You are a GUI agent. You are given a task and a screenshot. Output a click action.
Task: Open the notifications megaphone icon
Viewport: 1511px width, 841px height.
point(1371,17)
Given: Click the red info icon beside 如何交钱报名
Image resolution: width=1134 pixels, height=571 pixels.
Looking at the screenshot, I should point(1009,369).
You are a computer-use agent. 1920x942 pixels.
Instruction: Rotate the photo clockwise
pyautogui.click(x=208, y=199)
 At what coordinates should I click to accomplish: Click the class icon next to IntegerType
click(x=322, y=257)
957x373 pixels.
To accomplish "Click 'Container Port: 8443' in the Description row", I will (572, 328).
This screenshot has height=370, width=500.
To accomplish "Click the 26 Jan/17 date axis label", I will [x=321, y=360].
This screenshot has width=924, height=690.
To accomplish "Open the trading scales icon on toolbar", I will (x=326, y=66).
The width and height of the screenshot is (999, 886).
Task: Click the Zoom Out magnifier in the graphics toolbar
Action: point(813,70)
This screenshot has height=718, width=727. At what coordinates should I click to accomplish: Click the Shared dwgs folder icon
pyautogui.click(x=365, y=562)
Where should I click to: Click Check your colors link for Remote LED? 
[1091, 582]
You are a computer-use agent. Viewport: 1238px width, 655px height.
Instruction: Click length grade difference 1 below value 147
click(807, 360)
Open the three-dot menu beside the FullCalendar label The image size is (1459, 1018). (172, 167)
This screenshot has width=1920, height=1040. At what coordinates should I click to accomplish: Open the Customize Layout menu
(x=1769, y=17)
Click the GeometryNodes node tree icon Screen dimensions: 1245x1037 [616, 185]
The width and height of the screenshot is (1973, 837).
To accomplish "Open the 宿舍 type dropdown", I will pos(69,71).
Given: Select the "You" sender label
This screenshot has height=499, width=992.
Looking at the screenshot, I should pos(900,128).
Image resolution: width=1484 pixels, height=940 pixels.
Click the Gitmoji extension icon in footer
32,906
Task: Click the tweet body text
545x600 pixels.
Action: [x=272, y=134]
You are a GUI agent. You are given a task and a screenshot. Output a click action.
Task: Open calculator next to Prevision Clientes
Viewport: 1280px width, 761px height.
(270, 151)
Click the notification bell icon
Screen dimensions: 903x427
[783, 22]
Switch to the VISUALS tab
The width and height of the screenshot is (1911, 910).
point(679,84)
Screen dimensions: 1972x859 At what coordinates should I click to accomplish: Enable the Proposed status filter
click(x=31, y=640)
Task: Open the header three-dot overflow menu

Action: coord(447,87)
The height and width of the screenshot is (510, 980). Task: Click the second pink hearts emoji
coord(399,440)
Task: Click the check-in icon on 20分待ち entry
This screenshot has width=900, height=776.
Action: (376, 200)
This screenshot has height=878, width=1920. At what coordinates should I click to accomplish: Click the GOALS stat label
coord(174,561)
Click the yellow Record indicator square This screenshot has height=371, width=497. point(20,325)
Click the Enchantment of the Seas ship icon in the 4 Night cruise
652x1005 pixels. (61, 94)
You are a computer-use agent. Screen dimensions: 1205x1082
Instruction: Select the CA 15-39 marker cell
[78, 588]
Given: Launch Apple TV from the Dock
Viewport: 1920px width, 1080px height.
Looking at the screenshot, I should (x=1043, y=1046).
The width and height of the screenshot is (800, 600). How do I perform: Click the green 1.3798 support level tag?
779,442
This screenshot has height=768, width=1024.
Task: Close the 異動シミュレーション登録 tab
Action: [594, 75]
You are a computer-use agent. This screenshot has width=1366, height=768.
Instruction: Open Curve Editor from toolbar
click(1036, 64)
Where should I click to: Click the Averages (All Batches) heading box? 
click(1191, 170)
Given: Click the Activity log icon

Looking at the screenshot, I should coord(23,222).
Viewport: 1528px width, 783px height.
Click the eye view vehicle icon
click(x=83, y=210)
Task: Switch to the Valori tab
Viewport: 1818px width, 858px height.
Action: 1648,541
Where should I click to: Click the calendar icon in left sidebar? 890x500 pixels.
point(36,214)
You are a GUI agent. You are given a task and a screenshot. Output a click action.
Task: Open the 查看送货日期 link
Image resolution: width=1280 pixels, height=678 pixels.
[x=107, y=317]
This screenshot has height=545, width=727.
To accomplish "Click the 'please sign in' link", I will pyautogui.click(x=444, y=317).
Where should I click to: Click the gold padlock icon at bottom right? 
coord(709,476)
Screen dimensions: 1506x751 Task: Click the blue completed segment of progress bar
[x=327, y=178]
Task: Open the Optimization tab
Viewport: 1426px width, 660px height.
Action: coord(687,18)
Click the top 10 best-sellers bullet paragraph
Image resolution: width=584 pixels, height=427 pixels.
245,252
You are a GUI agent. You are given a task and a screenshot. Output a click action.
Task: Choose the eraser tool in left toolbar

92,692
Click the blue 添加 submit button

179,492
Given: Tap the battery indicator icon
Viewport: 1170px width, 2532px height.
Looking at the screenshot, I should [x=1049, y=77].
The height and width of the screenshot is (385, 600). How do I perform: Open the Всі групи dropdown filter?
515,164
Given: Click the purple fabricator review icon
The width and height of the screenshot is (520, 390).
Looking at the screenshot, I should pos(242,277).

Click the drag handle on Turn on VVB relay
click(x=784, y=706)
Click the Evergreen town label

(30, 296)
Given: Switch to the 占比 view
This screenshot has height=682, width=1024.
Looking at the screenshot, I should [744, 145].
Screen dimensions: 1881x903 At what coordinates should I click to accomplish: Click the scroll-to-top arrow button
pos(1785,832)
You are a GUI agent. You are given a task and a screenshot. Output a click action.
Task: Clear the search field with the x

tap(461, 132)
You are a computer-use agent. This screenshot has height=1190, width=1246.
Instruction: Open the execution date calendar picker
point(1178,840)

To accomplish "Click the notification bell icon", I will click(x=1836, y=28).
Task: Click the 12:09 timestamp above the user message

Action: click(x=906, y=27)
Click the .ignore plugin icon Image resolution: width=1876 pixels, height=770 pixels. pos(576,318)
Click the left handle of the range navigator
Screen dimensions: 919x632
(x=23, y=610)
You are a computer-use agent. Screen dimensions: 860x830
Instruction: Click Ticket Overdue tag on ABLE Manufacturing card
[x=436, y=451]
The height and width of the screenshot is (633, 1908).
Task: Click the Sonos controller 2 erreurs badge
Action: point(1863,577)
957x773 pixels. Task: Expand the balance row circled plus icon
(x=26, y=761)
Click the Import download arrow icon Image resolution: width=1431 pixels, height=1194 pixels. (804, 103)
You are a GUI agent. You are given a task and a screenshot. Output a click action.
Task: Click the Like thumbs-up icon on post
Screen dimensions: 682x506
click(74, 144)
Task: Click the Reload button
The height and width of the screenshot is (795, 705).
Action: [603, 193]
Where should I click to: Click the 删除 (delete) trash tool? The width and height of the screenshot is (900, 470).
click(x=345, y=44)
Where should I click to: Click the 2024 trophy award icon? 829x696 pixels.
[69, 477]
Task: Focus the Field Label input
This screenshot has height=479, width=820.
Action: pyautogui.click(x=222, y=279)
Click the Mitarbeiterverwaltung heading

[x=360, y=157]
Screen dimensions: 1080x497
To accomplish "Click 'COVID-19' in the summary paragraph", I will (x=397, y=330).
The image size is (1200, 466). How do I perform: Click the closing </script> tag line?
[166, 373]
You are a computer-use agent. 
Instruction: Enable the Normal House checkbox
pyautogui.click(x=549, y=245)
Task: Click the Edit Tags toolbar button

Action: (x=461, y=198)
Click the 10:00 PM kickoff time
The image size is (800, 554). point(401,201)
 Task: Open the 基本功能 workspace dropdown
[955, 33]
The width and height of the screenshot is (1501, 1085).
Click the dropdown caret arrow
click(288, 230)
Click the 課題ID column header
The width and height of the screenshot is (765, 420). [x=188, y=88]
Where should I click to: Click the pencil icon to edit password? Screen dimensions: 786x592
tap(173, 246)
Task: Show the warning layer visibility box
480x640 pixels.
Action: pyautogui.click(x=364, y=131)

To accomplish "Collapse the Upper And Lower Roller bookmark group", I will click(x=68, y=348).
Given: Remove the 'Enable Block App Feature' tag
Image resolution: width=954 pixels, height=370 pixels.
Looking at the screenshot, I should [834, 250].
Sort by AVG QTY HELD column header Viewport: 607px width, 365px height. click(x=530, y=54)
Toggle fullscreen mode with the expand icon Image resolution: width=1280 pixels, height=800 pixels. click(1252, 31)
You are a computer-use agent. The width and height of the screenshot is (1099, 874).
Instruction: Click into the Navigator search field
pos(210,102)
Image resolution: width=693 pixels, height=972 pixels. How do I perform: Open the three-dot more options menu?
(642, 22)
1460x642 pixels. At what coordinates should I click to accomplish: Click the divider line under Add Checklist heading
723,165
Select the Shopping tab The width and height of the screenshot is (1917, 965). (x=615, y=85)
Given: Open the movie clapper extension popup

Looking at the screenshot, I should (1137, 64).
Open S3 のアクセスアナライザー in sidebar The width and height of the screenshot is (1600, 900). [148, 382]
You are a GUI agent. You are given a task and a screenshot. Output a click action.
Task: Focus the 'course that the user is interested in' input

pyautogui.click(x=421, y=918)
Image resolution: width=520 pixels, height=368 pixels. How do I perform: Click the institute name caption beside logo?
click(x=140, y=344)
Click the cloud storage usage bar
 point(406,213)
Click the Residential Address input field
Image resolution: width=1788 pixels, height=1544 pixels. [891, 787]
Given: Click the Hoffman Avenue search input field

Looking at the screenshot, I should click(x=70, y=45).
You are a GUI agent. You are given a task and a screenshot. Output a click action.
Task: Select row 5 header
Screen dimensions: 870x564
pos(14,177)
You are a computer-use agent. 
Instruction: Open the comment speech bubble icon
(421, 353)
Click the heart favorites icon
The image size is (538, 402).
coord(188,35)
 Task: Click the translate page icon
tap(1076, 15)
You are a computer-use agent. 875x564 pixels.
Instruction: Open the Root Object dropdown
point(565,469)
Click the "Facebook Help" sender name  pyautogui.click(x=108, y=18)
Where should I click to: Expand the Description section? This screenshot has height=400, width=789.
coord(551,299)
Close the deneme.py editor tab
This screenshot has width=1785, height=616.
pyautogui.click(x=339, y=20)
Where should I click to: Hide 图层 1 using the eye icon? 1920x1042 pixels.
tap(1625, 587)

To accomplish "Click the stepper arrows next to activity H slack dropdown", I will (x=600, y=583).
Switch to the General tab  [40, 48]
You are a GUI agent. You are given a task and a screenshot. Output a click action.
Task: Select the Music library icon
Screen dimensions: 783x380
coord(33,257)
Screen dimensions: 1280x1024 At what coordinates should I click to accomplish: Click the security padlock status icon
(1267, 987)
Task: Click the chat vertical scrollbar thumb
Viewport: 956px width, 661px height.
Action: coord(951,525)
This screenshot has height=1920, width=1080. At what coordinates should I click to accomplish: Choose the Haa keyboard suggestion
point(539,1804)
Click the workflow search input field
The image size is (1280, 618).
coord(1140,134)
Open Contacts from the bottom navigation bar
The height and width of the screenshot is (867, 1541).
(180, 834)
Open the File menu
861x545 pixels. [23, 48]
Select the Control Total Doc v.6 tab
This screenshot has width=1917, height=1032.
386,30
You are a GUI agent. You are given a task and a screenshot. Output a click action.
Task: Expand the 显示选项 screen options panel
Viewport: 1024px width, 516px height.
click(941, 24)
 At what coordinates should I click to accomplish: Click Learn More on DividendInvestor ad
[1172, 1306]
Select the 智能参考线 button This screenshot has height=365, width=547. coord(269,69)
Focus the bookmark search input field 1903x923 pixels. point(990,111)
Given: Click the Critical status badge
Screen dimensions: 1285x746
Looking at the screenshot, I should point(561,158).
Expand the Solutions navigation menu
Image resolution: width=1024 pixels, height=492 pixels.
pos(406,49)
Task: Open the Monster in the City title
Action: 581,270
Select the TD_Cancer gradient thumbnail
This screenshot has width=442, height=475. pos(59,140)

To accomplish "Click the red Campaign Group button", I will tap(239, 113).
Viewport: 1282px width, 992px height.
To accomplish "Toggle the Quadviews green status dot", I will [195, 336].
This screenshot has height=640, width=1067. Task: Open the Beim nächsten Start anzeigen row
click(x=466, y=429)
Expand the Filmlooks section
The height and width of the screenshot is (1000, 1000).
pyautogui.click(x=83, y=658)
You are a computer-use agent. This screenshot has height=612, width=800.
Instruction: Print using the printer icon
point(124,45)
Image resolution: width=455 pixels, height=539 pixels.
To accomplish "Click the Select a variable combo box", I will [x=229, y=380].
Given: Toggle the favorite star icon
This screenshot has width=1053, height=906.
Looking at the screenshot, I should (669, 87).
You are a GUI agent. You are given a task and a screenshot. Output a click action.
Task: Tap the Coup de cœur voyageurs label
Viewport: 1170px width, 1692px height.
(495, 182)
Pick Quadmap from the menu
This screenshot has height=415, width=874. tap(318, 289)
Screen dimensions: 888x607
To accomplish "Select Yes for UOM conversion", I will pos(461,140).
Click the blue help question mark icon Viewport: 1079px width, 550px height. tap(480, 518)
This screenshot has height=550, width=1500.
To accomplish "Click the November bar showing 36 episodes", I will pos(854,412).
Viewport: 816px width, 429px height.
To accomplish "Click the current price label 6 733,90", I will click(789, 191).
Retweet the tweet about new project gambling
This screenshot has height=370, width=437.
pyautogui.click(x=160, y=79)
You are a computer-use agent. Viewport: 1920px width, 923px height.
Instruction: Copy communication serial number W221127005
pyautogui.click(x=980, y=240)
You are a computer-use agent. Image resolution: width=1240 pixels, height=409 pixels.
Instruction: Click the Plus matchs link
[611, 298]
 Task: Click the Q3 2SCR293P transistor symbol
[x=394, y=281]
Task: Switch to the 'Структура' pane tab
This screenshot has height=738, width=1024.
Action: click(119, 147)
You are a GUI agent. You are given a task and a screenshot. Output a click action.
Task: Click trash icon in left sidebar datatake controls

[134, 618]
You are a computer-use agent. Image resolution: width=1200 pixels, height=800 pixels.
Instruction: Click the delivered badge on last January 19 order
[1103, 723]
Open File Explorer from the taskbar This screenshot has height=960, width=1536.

● Aim of the exercise:
From the records above, print exactly the lines that run from the line with "Image resolution: width=1280 pixels, height=678" to the line with "Given: Click the purple", inclusive.

● Solution:
Image resolution: width=1280 pixels, height=678 pixels.
[x=107, y=317]
This screenshot has height=545, width=727.
To accomplish "Click the 'please sign in' link", I will pyautogui.click(x=444, y=317).
Where should I click to: Click the gold padlock icon at bottom right? 
coord(709,476)
Screen dimensions: 1506x751 Task: Click the blue completed segment of progress bar
[x=327, y=178]
Task: Open the Optimization tab
Viewport: 1426px width, 660px height.
Action: coord(687,18)
Click the top 10 best-sellers bullet paragraph
Image resolution: width=584 pixels, height=427 pixels.
245,252
You are a GUI agent. You are given a task and a screenshot. Output a click action.
Task: Choose the eraser tool in left toolbar

92,692
Click the blue 添加 submit button

179,492
Given: Tap the battery indicator icon
Viewport: 1170px width, 2532px height.
Looking at the screenshot, I should [x=1049, y=77].
The height and width of the screenshot is (385, 600). How do I perform: Open the Всі групи dropdown filter?
515,164
Given: Click the purple fabricator review icon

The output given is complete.